While Earnest and other officials said that trims in benefit cost-of-living adjustments remain on the table should Republicans choose to bargain, Democrats cheered the decision to keep them out of the budget.
“I applaud President Obama for his important decision to protect Social Security,” said Sen. Bernie Sanders, I-Vt., who last week organized a letter signed by himself and 15 Senate Democrats calling on the president to refrain from benefit cuts in his budget. “With the middle class struggling and more people living in poverty than ever before, we cannot afford to make life even more difficult for seniors and some of the most vulnerable people in America.”
The White House will retain other spending reductions in benefit programs that it has proposed in the past, including a requirement that wealthier Medicare recipients pay more, officials said.
The proposed cost-of-living trims, supported by many Republicans and now put aside by Obama, would use a different inflation index to adjust annual benefit payments. Many economists believe the alternative formula, called a “chained consumer price index,” better reflects consumer spending behavior.
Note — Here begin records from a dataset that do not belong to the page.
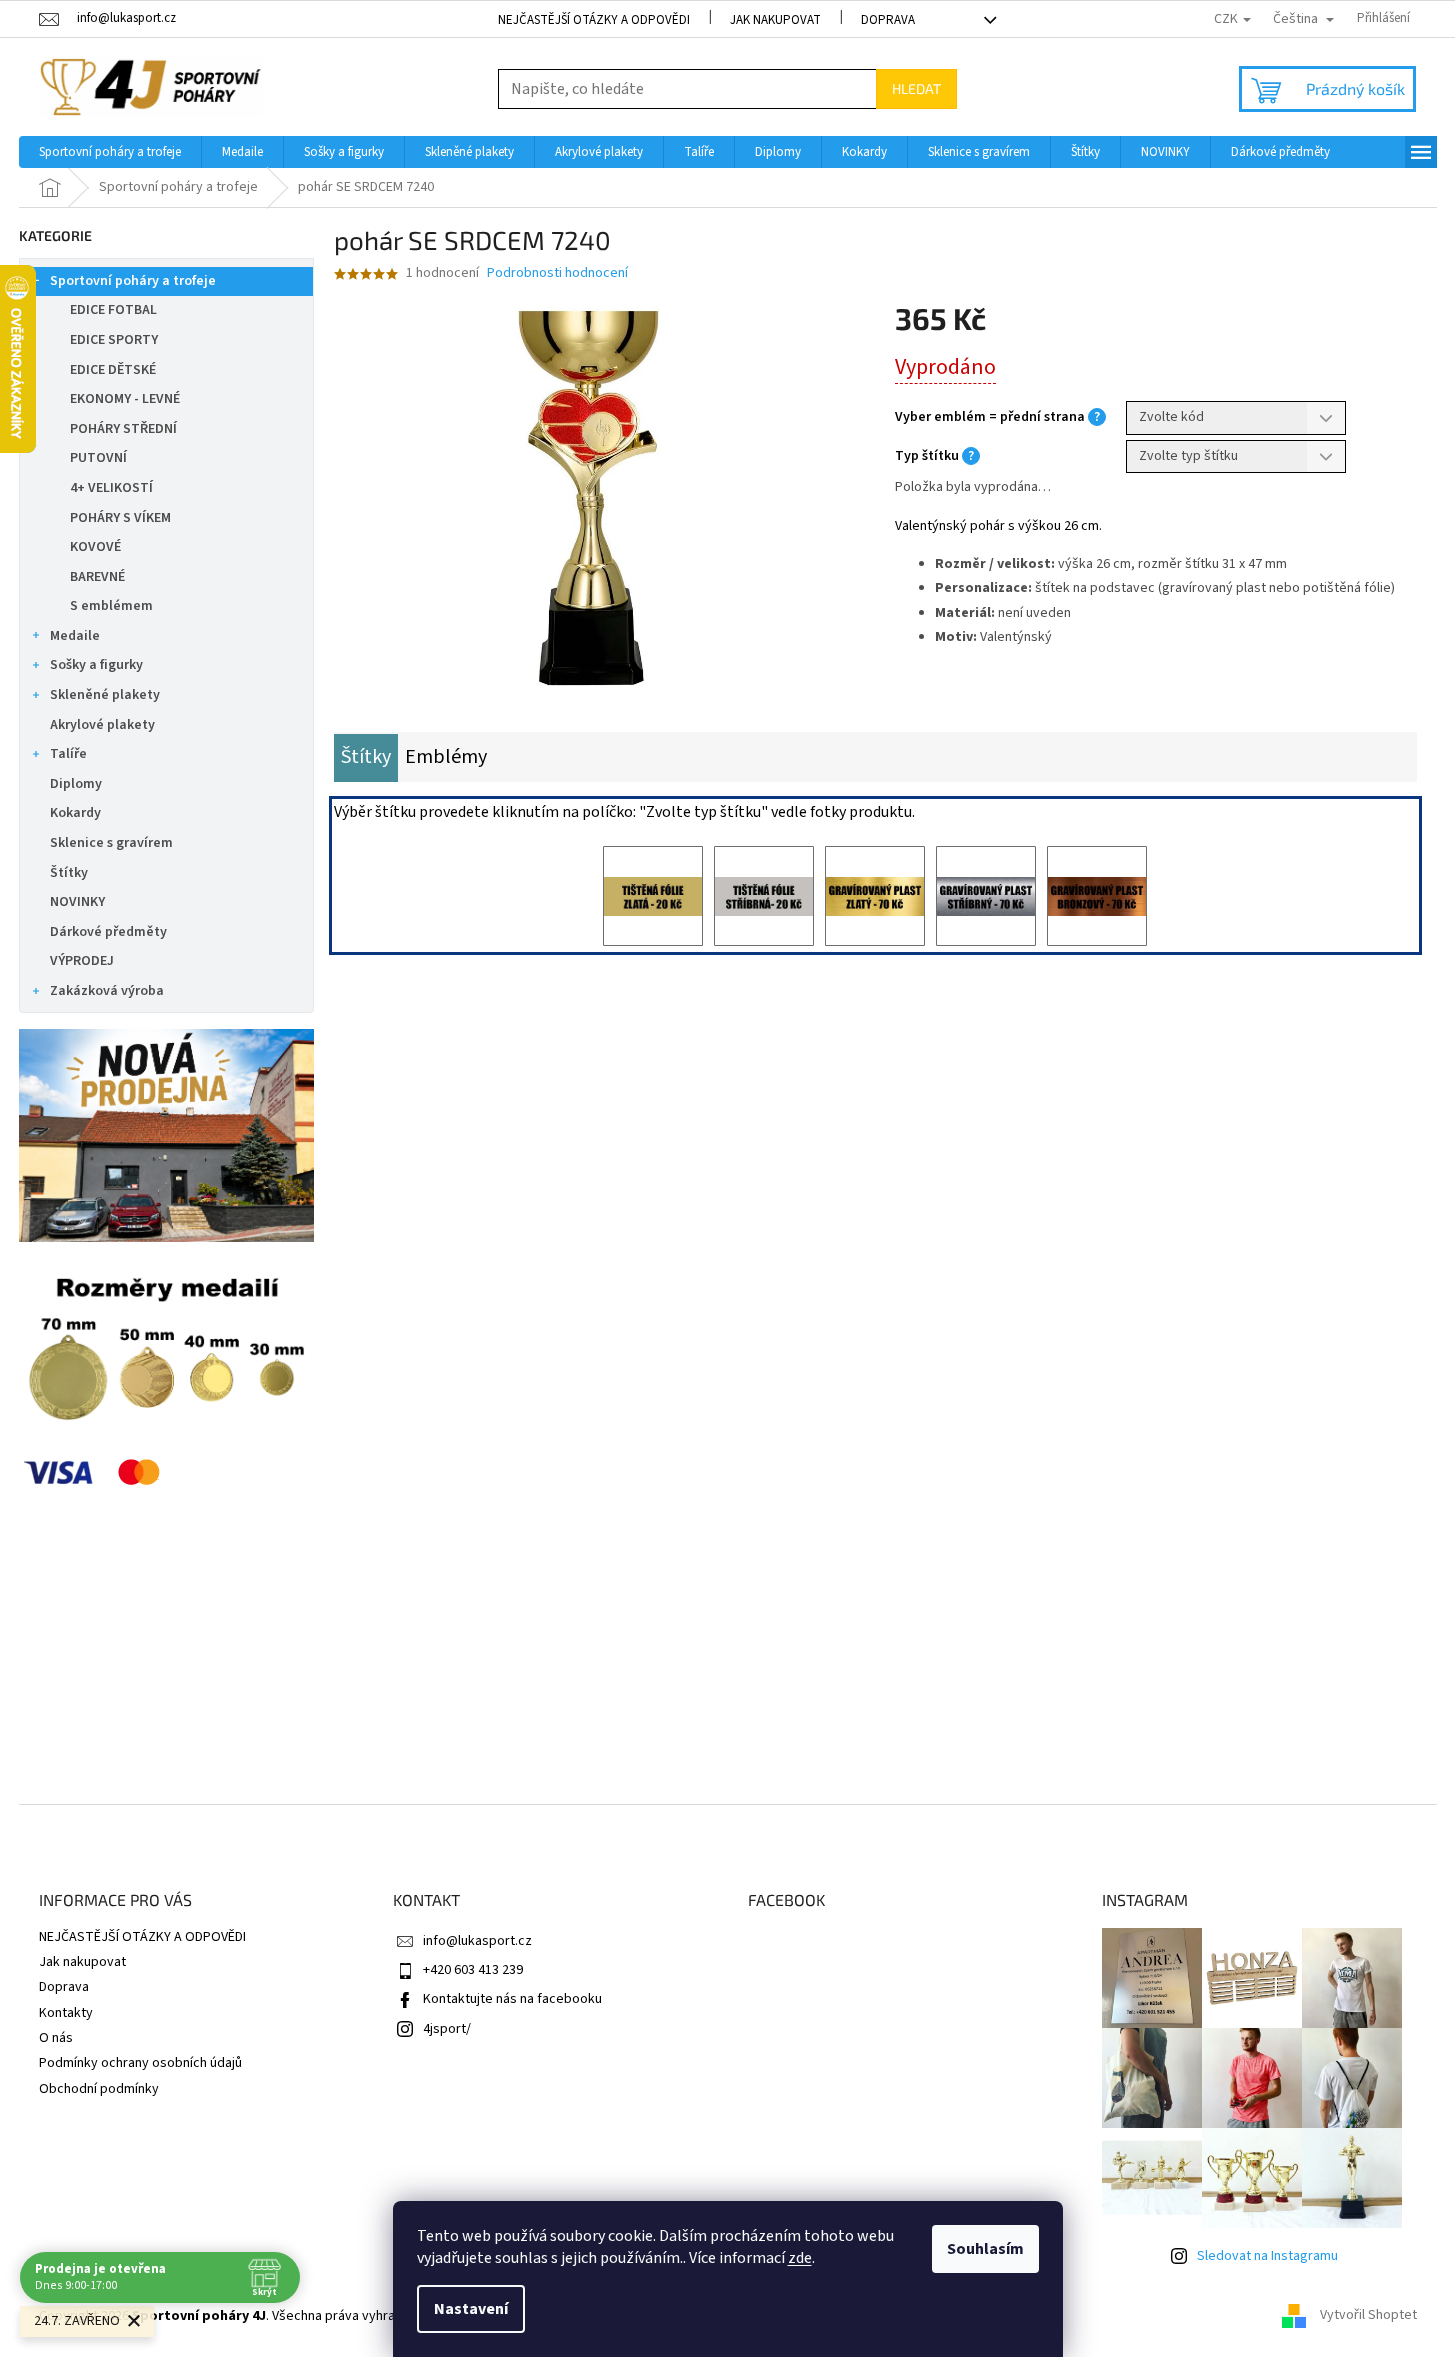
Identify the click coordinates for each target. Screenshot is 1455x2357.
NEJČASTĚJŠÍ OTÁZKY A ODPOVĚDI (594, 20)
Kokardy (75, 813)
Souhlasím (985, 2249)
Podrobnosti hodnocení (557, 273)
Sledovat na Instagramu (1267, 2256)
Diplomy (76, 784)
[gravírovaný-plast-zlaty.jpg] (875, 896)
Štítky (69, 873)
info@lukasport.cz (477, 1941)
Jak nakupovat (775, 20)
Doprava (888, 20)
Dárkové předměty (108, 932)
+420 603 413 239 (473, 1970)
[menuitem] (110, 152)
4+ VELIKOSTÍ (111, 488)
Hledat (916, 88)
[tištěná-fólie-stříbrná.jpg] (764, 896)
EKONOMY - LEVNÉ (125, 399)
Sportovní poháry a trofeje (133, 281)
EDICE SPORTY (114, 340)
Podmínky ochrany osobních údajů (140, 2063)
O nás (56, 2038)
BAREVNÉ (97, 577)
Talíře (68, 754)
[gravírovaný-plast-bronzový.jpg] (1097, 896)
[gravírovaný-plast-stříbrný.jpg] (986, 896)
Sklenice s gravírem (111, 843)
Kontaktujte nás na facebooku (512, 1999)
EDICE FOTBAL (113, 310)
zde (800, 2258)
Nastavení (471, 2309)
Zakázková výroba (107, 991)
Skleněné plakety (105, 695)
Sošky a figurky (96, 665)
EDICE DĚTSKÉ (113, 370)
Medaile (75, 636)
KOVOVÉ (95, 547)
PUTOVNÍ (98, 458)
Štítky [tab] (366, 757)
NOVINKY (77, 902)
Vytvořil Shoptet (1368, 2316)
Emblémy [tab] (446, 757)
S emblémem (111, 606)
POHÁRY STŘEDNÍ (123, 429)
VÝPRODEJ (82, 961)
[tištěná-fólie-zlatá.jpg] (653, 896)
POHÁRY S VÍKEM (120, 518)
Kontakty (66, 2013)
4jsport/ (447, 2029)
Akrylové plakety (102, 725)
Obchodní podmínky (99, 2089)
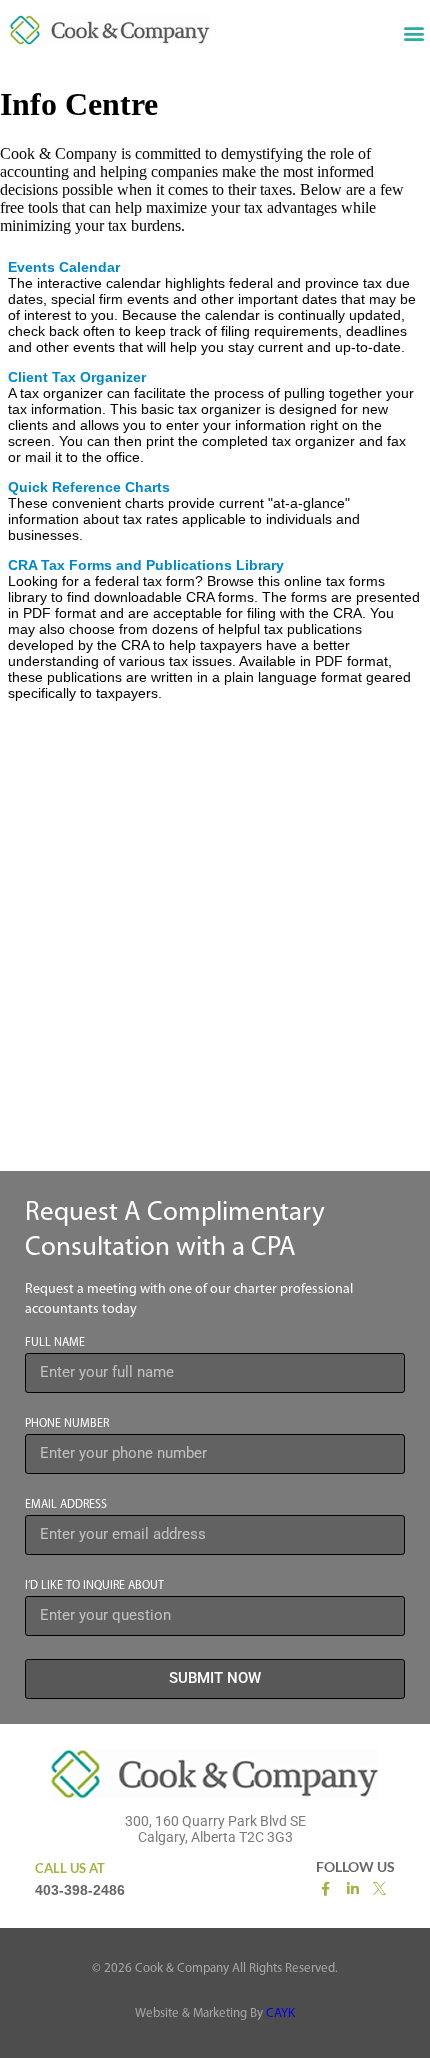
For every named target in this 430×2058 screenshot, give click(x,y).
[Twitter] (381, 1888)
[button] (413, 32)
Even though the new Obama proposal does not include that significant debt-reduction idea, the White House says that passage of a separate overhaul of immigration law, combined with more slowly growing health care costs, would eventually result in a national debt that is lower as a share of the total economy than projected in past administration budgets. It says deficits as a share of the economy will be below 2 percent after the 2023-2024 fiscal year.
The administration’s budget is expected to be more bullish about the fiscal picture than a recent forecast by the nonpartisan Congressional Budget Office. Economists at CBO projected earlier this month that deficits would fall to 2.6 percent of the economy in 2015 and then rise to about 4 percent between 2022 and 2024.